**Passage:**
■ ■ ■

There was no dose-association pattern in the occurrence of other benign tumours in treated rats and all the types encountered were well documented in previous literature.

A number of malignant tumours occurred in treated animals but not in controls. However, reticulum-cell sarcoma, haemangiosarcoma, adrenal carcinoma, basel-cell carcinoma, endometrial sarcoma, spindle-cell sarcoma of the bladder and of the large intestine, an mammary adenocarcinoma have all been reported to arise spontaneously in the rat. Two of these types of tumour of particular interest to Dunnington et al: Lymphosacroma and reticulum cell sarcoma form a group of tumours that occur spontaneously in the lymphoretuclar system of ageing rats, and cite an incidence of 20 % that had been reported in the Furth strain of Wistar rat. In Dunnington's laboratory, there was an overall incidence of 3.3 % for males and 1.2 % for females among control Wistar animals. The overall incidences in the various groups were similar to this background figure and there was no evidence of any dose-relationship, particularly since none of these sarcomata were present in animals on the highest dose level. It seems likely therefore to Dunnington et al. that the incidence of lymphoreticular tumours recorded in the investigation was affected by the administration of the test material.

Vascular neoplasms formed the second group of tumours that occurred with relatively high frequency in the study. Malignancies of vascular origin were present in the lymph nodes, liver, kidney and uterus.

■ ■ ■

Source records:
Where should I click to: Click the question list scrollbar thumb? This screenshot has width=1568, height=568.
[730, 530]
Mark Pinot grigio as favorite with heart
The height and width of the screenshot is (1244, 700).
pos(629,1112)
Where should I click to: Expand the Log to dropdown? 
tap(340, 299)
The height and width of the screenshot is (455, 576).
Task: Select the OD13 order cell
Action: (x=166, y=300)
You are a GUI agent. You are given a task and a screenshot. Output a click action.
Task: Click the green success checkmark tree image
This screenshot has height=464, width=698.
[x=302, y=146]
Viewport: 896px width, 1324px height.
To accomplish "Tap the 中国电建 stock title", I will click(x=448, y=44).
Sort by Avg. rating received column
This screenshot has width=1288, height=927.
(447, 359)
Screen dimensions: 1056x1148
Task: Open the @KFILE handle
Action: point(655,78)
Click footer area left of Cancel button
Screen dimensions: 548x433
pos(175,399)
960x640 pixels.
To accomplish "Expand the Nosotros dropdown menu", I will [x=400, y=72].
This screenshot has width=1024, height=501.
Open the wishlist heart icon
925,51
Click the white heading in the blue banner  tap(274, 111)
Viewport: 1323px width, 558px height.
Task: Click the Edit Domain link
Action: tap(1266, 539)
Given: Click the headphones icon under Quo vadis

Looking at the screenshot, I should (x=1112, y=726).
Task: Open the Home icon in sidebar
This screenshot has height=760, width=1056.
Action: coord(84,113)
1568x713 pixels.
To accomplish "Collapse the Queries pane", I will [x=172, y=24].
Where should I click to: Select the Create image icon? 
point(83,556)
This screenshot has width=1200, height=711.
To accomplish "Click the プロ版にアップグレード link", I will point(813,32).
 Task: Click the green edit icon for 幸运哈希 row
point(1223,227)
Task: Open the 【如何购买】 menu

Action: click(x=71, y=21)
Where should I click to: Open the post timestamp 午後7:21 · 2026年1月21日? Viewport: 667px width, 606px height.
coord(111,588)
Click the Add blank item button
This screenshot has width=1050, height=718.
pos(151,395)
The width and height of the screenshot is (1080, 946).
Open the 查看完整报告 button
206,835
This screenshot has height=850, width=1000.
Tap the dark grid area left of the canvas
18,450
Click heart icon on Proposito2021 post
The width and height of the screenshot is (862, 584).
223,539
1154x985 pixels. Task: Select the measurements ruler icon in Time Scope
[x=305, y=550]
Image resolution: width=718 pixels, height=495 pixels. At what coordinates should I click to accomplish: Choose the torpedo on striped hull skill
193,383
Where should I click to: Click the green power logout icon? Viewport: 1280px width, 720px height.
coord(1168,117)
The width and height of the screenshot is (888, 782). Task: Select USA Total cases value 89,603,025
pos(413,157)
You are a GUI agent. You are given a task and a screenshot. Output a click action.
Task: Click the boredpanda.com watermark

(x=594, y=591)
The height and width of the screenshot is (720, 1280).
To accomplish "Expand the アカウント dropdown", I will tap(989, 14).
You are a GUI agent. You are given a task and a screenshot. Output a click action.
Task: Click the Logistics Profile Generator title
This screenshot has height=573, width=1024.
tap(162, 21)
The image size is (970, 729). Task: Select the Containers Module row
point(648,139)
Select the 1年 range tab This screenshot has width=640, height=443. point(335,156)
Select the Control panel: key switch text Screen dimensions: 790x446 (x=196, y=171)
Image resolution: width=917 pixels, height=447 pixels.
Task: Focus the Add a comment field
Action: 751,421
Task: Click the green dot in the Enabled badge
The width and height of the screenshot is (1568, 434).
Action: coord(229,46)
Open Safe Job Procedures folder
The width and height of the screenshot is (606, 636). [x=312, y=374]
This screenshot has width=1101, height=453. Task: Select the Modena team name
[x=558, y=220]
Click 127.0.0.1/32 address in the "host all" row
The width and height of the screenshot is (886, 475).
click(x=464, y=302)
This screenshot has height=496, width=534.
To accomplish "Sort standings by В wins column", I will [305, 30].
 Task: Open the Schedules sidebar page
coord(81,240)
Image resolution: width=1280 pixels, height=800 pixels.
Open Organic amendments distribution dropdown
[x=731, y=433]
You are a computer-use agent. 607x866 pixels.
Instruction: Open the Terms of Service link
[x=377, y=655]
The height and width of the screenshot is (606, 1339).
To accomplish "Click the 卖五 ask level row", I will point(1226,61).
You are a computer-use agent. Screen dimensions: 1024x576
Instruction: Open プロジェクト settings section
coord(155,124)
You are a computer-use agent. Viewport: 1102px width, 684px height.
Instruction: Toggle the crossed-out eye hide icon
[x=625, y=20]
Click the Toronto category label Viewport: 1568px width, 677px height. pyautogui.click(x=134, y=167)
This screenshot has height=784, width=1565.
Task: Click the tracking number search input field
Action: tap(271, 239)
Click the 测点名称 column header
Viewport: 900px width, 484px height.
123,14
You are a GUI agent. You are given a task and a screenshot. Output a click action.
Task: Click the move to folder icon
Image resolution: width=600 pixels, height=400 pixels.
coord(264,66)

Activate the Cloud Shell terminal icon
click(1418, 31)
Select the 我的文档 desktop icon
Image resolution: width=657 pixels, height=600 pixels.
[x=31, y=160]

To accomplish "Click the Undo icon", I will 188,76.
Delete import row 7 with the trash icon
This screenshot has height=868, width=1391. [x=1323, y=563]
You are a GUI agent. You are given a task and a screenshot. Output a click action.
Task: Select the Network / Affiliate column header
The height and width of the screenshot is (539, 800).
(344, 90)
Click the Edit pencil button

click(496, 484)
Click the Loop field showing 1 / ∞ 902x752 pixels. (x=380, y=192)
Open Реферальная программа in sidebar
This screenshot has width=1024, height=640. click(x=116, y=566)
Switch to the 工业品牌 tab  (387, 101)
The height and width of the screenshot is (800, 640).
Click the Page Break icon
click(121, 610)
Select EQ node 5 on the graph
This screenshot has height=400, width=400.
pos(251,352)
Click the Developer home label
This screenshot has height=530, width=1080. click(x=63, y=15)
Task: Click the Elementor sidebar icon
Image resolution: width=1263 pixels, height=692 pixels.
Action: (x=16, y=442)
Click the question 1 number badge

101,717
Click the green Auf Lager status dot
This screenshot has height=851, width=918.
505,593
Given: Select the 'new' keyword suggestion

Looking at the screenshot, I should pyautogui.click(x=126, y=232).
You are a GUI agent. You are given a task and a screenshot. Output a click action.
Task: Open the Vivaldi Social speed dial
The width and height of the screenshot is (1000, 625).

■ ■ ■

Copy the entire passage on tumors in treated rats word for word.

**Finished exercise:**
There was no dose-association pattern in the occurrence of other benign tumours in treated rats and all the types encountered were well documented in previous literature.

A number of malignant tumours occurred in treated animals but not in controls. However, reticulum-cell sarcoma, haemangiosarcoma, adrenal carcinoma, basel-cell carcinoma, endometrial sarcoma, spindle-cell sarcoma of the bladder and of the large intestine, an mammary adenocarcinoma have all been reported to arise spontaneously in the rat. Two of these types of tumour of particular interest to Dunnington et al: Lymphosacroma and reticulum cell sarcoma form a group of tumours that occur spontaneously in the lymphoretuclar system of ageing rats, and cite an incidence of 20 % that had been reported in the Furth strain of Wistar rat. In Dunnington's laboratory, there was an overall incidence of 3.3 % for males and 1.2 % for females among control Wistar animals. The overall incidences in the various groups were similar to this background figure and there was no evidence of any dose-relationship, particularly since none of these sarcomata were present in animals on the highest dose level. It seems likely therefore to Dunnington et al. that the incidence of lymphoreticular tumours recorded in the investigation was affected by the administration of the test material.

Vascular neoplasms formed the second group of tumours that occurred with relatively high frequency in the study. Malignancies of vascular origin were present in the lymph nodes, liver, kidney and uterus.